# START OF Text block

On 1/9/2012 8:08 AM, Sven Hartge wrote:
Stan Hoeppner <stan@hardwarefreak.com> wrote:
The quota for students is 1GiB here. If I provide each of my 4 nodes with 500GiB of storage space, this gives me 2TiB now, which should be sufficient. If a nodes fills, I increase its storage space. Only if it fills too fast, I may have to rebalance users.
That should work.
And I never wanted to place the users based on their current size. I knew this was not going to work because of the reasons you mentioned.
I just want to hash their username and use this as a function to distribute the users, keeping it simple and stupid.
My apologies Sven. I just re-read your first messages and you did mention this method.
Yes, I know. But right now, if I lose my one and only mail storage servers, all users mailboxes will be offline, until I am either a) able to repair the server, b) move the disks to my identical backup system (or the backup system to the location of the failed one) or c) start the backup system and lose all mails not rsynced since the last rsync-run.
True. 3/4 of users remaining online is much better than none. :)
It is not easy designing a mail system without a SPoF which still performs under load.
And many other systems for that matter.
For example, once a time I had a DRDB (active/passive( setup between the two storage systems. This would allow me to start my standby system without losing (nearly) any mail. But this was awful slow and sluggish.
Eric Rostetter at University of Texas at Austin has reported good performance with his twin Dovecot DRBD cluster. Though in his case he's doing active/active DRBD with GFS2 sitting on top, so there is no failover needed. DRBD is obviously not an option for your current needs.
- You will consume more SAN volumes and LUNs. Most arrays have a fixed number of each. May or may not be an issue.
Not really an issue here. The SAN is exclusive for the VMware cluster, so most LUNs are quite big (1TiB to 2TiB) but there are not many of them.
I figured this wouldn't be a problem. I'm just trying to be thorough, mentioning anything I can think of that might be an issue.

# END OF Text block

◆ Set task 1 ◆
From the mail storage thread, output the stretch from "- You will consume" through "many of them." word for word.
◆ Set task 2 ◆
In the mail storage thread, why is consuming more SAN volumes and LUNs not really an issue for Sven? Answer in one to three sentences.
◆ Set task 3 ◆
The mail storage thread gives options for when the one and only mail storage server is lost. List all of them.

# START OF Data shown

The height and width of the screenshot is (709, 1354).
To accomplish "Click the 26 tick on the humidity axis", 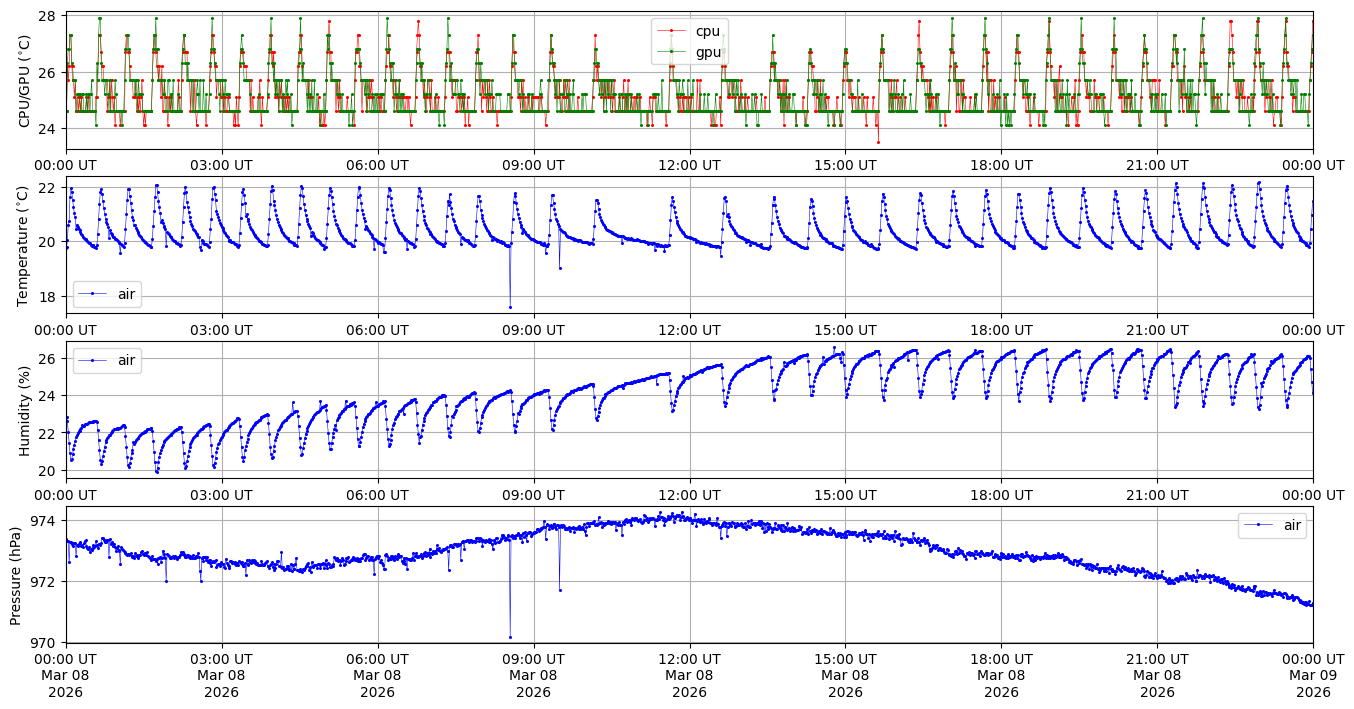I will coord(50,359).
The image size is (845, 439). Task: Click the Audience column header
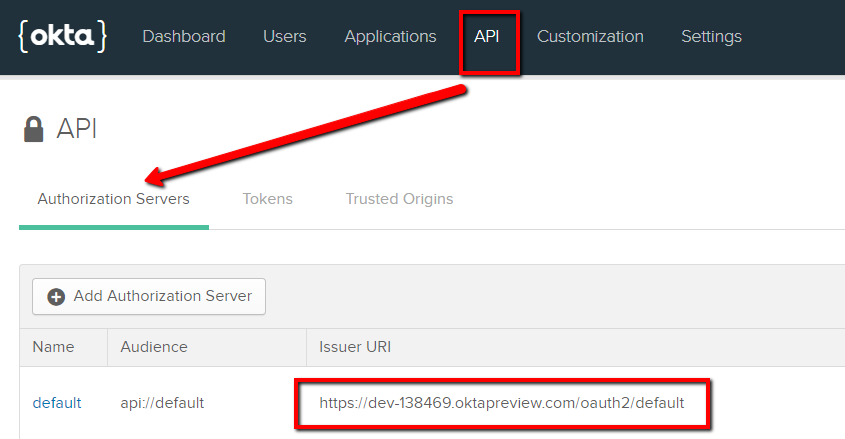coord(154,347)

# END OF Data shown

◆ Correct response 1 ◆
- You will consume more SAN volumes and LUNs. Most arrays have a fixed number of each. May or may not be an issue.
Not really an issue here. The SAN is exclusive for the VMware cluster, so most LUNs are quite big (1TiB to 2TiB) but there are not many of them.

◆ Correct response 2 ◆
The SAN is used only by the VMware cluster. Most of its LUNs are quite big, from 1TiB to 2TiB, but there are not many of them.

◆ Correct response 3 ◆
- Repair the server.
- Move the disks to the identical backup system, or move the backup system to the location of the failed one.
- Start the backup system and lose all mails not rsynced since the last rsync run.